The LHCb Collaboration has just presented at the Workshop on proton-nucleus collisions at the LHC, Trento, Italy, the first results from the analysis of proton with lead ion collision run data taken in January-February 2013. Already these first results made an important contribution to the understanding of heavy ion collisions.

In the Standard Model of Cosmology quarks and gluons were freely moving in a state called a quark-gluon plasma until < 10-5 seconds after the Big Bang. As the Universe cooled, they became confined inside protons and neutrons. The theory of quark-gluon interactions, the strong force interaction theory, QCD, predicts that the state of quark-gluon plasma can also exists in high temperature matter created by high energy collisions between large atomic nuclei, called by physicists heavy ion collisions. But how to prove that the quark-gluon plasma is really formed? A reduced rate of J/ψ particle production in heavy ion collisions was considered as a “smoking gun” argument in favour of quark-gluon plasma formation by physicists analysing results of measurements performed in the CERN Super Proton Synchrotron (SPS) after 1986 and more recently in the Brookhaven RHIC collider. Profound analysis has shown, however, that reality is more complicated. In some models, for example, the J/ψ particle could also be regenerated in nuclear matter, partons (quark, gluons) could be saturated and/or lose energy, etc. in normal (so called cold) nuclear matter.
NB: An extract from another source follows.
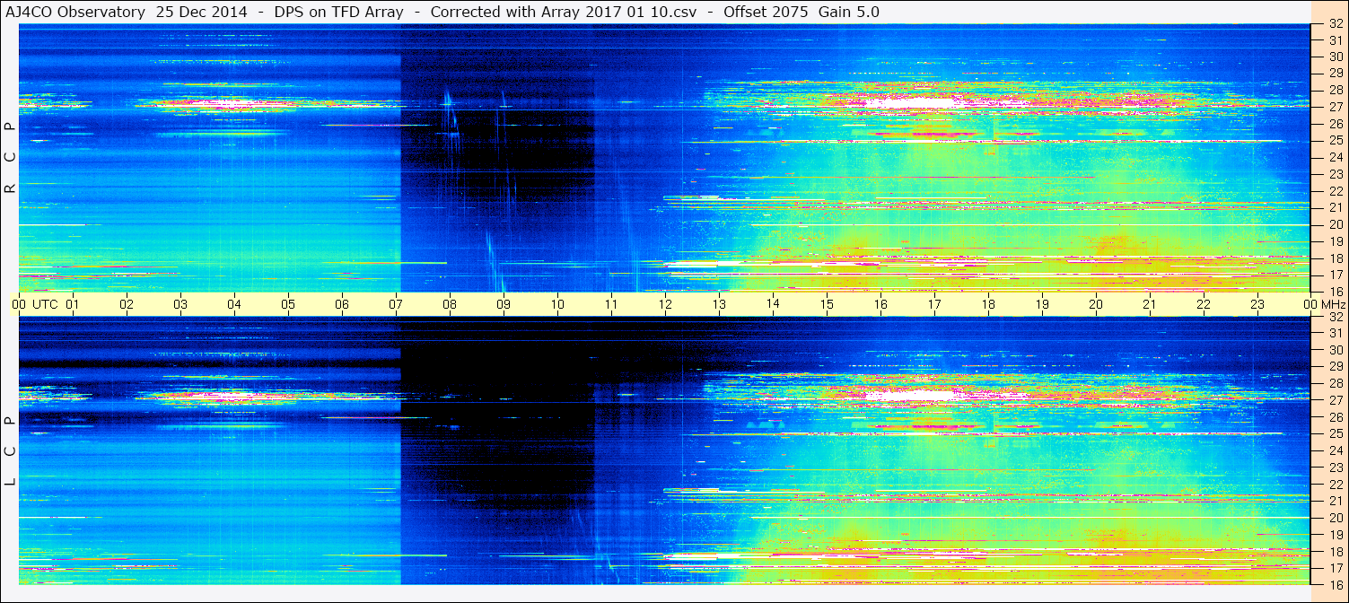Click the AJ4CO Observatory title text
The height and width of the screenshot is (603, 1349).
coord(76,12)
Data recording collisions of protons with lead ions were collected in the LHC experiments in January-February this year. In such collisions, formation of a quark-gluon plasma is not expected, and therefore measurements based on these data allow the study of interactions in cold nuclear matter. The analysis of J/ψ production was of particular interest.

The LHCb results are shown in the image at the left hand side. A reduced value of the nuclear attenuation factor RpA, the ratio of the J/ψ production in the proton with lead ion (pA) collisions to that in proton-proton collisions as a function of the rapidity y is clearly seen. The rapidity variable is related to the J/ψ production angle with respect to the incoming proton direction. The experimentally measured points (triangles with error bars) in the image show that the largest suppression is in the forward direction.
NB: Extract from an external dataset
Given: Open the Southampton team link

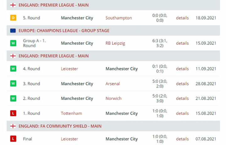Looking at the screenshot, I should (x=119, y=18).
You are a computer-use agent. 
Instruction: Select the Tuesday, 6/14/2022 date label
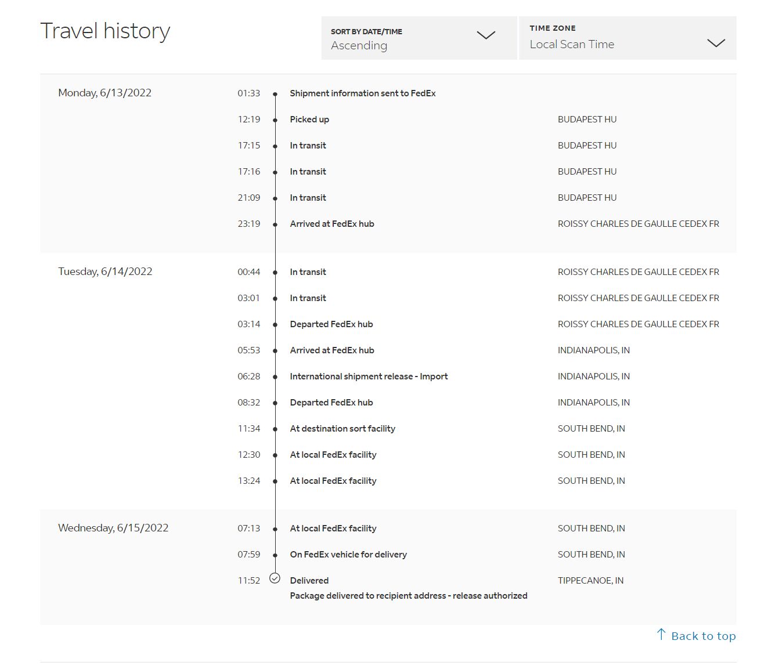pos(105,272)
The colored distributions show theoretical predictions of RpA calculated by François Arleo from LAPTH, Annecy and Stéphane Peigné from Subatech, Nantes, taking into account the J/ψ energy loss (E. loss) in cold nuclear matter with and without the parton saturation effects. The LHCb results are in agreement with these predictions.

Two sets of data were taken: pA and Ap, where in the second case the direction of the proton and lead ion beams were reversed. This allowed the LHCb detector, recording the particles only on one side of the interaction point, to make measurements in both forward and backward directions with respect to the proton beam (positive and negative rapidity).